HeebieJeebies456 · 25/12/2018 16:23

I can't change the locks...I can't stop him coming in
I call bullshit on that - especially now that he's moved into a new property.

Change the locks!
If he starts demanding a key/be let in then you just call the police on him.
IF he bothers taking it to court - what do you think the judge will say to him demanding a key to a house he doesn't live in?

AcrossthePond55 · 25/12/2018 16:47

Merry Christmas @awesmum! Hope you and DCs are having a peaceful, fun-filled, wonderful day without Mr Scrooge!

PS....put those keys in the locks!!!!! No walking in for him today!!!

Frankswife87 · 25/12/2018 17:07

I hope you and your children had a peaceful day op, merry Christmas

Mrstobe90 · 26/12/2018 18:17

How're you doing? Hope you had a great Christmas with kids xxx

awesmum · 27/12/2018 09:10

Sorry for radio silence, have banned myself from phones etc to spend time with the kids, and avoid the relentless texting from STBXH.

He hung around outside the house for about 30/40 minutes after he came back a second time to collect stuff (all gone now). He just stood staring at the house, very creepy. Then leaves and sends me a text how I have kicked him out, blocked him from seeing his daughter, how I am unreasonable etc etc. I do respond with actual truth, how he walked into the house, he didn't ask or attempt to see DD etc.

The the texts of 'where's my pills?' (Allergy - nothing vital) 'where's my mum birth certificate?' 'Where my school reports?' And so on and so on.

He finally gave me his address, but said he had to get somewhere to stay where there wasn't a horrible atmosphere that I had created by turning the children against him and my controlling, manipulative bullying behaviour. That I had moved my DS into his room, without his say so, leaving him no where to stay ( we still have a spare room).
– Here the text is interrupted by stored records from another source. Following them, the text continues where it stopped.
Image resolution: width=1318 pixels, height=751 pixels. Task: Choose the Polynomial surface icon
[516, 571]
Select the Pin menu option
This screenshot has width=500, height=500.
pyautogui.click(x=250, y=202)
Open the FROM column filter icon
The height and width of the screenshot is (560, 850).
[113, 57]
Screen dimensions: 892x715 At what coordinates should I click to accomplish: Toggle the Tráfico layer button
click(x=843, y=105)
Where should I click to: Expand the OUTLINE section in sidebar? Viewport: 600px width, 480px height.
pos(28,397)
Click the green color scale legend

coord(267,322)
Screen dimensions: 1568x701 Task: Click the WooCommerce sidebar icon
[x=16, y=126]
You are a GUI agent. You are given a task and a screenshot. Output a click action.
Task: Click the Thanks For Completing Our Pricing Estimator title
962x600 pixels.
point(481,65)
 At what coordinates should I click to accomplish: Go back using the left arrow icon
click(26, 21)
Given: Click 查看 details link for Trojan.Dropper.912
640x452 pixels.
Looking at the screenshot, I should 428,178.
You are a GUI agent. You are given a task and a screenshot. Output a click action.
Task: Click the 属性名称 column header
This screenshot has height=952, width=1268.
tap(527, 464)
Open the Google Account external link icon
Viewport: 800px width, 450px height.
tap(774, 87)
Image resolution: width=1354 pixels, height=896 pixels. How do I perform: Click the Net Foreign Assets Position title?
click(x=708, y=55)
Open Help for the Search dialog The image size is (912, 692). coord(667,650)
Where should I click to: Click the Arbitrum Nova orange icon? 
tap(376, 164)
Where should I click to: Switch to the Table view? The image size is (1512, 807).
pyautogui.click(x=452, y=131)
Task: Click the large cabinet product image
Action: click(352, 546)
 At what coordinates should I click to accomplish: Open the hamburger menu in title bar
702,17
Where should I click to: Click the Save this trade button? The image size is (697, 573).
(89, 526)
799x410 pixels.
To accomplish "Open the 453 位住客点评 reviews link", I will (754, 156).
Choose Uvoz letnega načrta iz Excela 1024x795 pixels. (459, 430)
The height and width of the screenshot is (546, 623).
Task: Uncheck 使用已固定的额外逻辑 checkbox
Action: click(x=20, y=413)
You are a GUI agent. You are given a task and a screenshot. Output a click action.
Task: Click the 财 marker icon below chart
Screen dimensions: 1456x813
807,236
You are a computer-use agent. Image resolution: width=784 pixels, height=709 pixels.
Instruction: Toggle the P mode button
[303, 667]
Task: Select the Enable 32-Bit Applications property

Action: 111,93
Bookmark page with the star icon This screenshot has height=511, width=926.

Christmas Day morning was lovely with the kids, i was due to drop DD off at his at 1pm I got a text from him saying if I doing Christmas dinner did I want to keep DD2 till after so she can eat a proper meal. I asked if he was not doing her a Christmas dinner, he said no. I didn't do dinner till 5pm as DD18 was working. So I got to keep her on Christmas Day till 6pm. Yes I am aware that he will try to twist this to his advantage but I have a record of him asking me to keep and feed her.
So on drop off he tells me he's keeping her overnight for just one night to see how she gets on. I say fine. He then starts with 'where's this, where's that?'

Boxing Day I get more texts 'where's this, where's that?' All spurious stuff. All was packed up and in the boxes.

I ask him when I can get DD he says he was meant to have her that night. Then said I could get her at 7.30pm. But he would pick her up the following day at 9.30am.

So I collect her, tell him I will drop her off the next day (I am trying to avoid him coming to the house for the other children's sake). He then starts with you've broken my stuff I said what, he said 'my belongings' - what? -'stuff I have here' - what? - 'personal stuff'. I must return her in the clothes she's currently wearing. anyway off I go with DD2. Get home and her hair in one day with him obviously not been brushed is in a matter clump on the back of her head and she's starving hungry.

OP posts:
Daisymay2 · 27/12/2018 11:14

If you haven't already, start keeping good records of the condition DS2 returns in- matted hair, starving, not had her skin treatment etc as evidence for the forthcoming battle about cistody.
Also general stuff about taking your daughter's bed, claims of broken items waking you to let him in as he cliams he can't work the lock etc.

RandomMess · 27/12/2018 11:35

Ignore anything that isn't about DS2 that actually NEEDS a response.

Yes to a record and photos of the date she is returned in.

If he starts pissing about holding onto her clothes etc don't send her with "stuff" he is going to be awful so just get your exemption from mediation and get a court order.

ThanksThanksThanks

ltk · 27/12/2018 12:15

I am so pleased for you that he has left and that DS is reclaiming that space!